**Stored items:**
=== Section Start ===
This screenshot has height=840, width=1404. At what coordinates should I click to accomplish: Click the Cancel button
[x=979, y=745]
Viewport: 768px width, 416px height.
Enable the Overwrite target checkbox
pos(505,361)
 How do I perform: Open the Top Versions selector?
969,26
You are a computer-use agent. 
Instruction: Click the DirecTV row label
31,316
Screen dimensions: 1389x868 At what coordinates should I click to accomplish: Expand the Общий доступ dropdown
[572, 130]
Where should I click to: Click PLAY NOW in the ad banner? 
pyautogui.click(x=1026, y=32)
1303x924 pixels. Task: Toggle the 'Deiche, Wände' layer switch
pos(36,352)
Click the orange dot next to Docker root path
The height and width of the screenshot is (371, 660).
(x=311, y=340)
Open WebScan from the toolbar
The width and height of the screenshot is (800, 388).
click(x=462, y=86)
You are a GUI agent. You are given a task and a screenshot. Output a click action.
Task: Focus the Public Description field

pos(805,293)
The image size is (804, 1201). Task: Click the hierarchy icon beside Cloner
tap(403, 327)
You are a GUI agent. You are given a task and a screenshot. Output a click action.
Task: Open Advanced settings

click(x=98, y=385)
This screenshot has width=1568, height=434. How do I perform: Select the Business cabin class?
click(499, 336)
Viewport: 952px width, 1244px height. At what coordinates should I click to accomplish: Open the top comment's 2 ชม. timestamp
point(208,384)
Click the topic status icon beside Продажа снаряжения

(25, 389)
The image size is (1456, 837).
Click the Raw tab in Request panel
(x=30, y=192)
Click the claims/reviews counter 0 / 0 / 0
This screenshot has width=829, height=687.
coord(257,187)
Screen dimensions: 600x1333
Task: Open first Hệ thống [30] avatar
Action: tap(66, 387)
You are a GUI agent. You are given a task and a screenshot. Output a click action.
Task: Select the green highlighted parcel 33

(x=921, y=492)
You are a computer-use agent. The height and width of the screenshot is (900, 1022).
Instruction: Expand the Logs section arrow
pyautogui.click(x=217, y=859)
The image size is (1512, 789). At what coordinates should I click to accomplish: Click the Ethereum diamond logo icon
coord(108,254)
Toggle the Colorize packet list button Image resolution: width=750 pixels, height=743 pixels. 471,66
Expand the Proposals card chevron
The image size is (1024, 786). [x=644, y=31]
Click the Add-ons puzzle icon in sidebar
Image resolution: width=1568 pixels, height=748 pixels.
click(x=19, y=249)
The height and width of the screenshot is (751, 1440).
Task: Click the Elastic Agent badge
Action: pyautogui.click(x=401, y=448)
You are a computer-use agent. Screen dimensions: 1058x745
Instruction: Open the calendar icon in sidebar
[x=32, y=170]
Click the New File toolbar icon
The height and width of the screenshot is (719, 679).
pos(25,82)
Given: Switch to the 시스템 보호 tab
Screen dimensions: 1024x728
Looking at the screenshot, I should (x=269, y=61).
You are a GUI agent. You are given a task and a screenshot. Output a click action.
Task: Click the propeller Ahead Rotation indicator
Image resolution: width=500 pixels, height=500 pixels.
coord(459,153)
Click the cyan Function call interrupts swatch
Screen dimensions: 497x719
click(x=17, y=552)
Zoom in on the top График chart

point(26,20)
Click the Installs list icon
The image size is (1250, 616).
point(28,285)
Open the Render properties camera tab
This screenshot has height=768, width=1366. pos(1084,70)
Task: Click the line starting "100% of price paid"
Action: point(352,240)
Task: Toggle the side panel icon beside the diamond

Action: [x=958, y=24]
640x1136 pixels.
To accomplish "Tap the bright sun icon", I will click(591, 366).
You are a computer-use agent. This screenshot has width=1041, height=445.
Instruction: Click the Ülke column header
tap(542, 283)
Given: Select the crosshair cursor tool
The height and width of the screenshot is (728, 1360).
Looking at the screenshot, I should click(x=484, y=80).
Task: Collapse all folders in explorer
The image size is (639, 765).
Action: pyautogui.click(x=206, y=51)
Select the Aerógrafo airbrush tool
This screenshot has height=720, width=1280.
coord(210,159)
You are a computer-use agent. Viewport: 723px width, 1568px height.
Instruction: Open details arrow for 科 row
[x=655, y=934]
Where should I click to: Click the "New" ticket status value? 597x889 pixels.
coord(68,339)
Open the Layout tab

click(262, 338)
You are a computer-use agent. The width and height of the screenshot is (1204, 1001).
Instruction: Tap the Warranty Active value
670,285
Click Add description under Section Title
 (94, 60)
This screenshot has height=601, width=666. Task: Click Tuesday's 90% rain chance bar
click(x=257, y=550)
=== Section End ===
**Work request:**
The expected answer is a copy of every line in the entries that holds the word "computer".

**Written solution:**
You are a computer-use agent. 
You are a computer-use agent. The height and width of the screenshot is (900, 1022).
You are a computer-use agent. Screen dimensions: 1058x745
You are a computer-use agent. This screenshot has width=1041, height=445.
You are a computer-use agent. Viewport: 723px width, 1568px height.
You are a computer-use agent. The width and height of the screenshot is (1204, 1001).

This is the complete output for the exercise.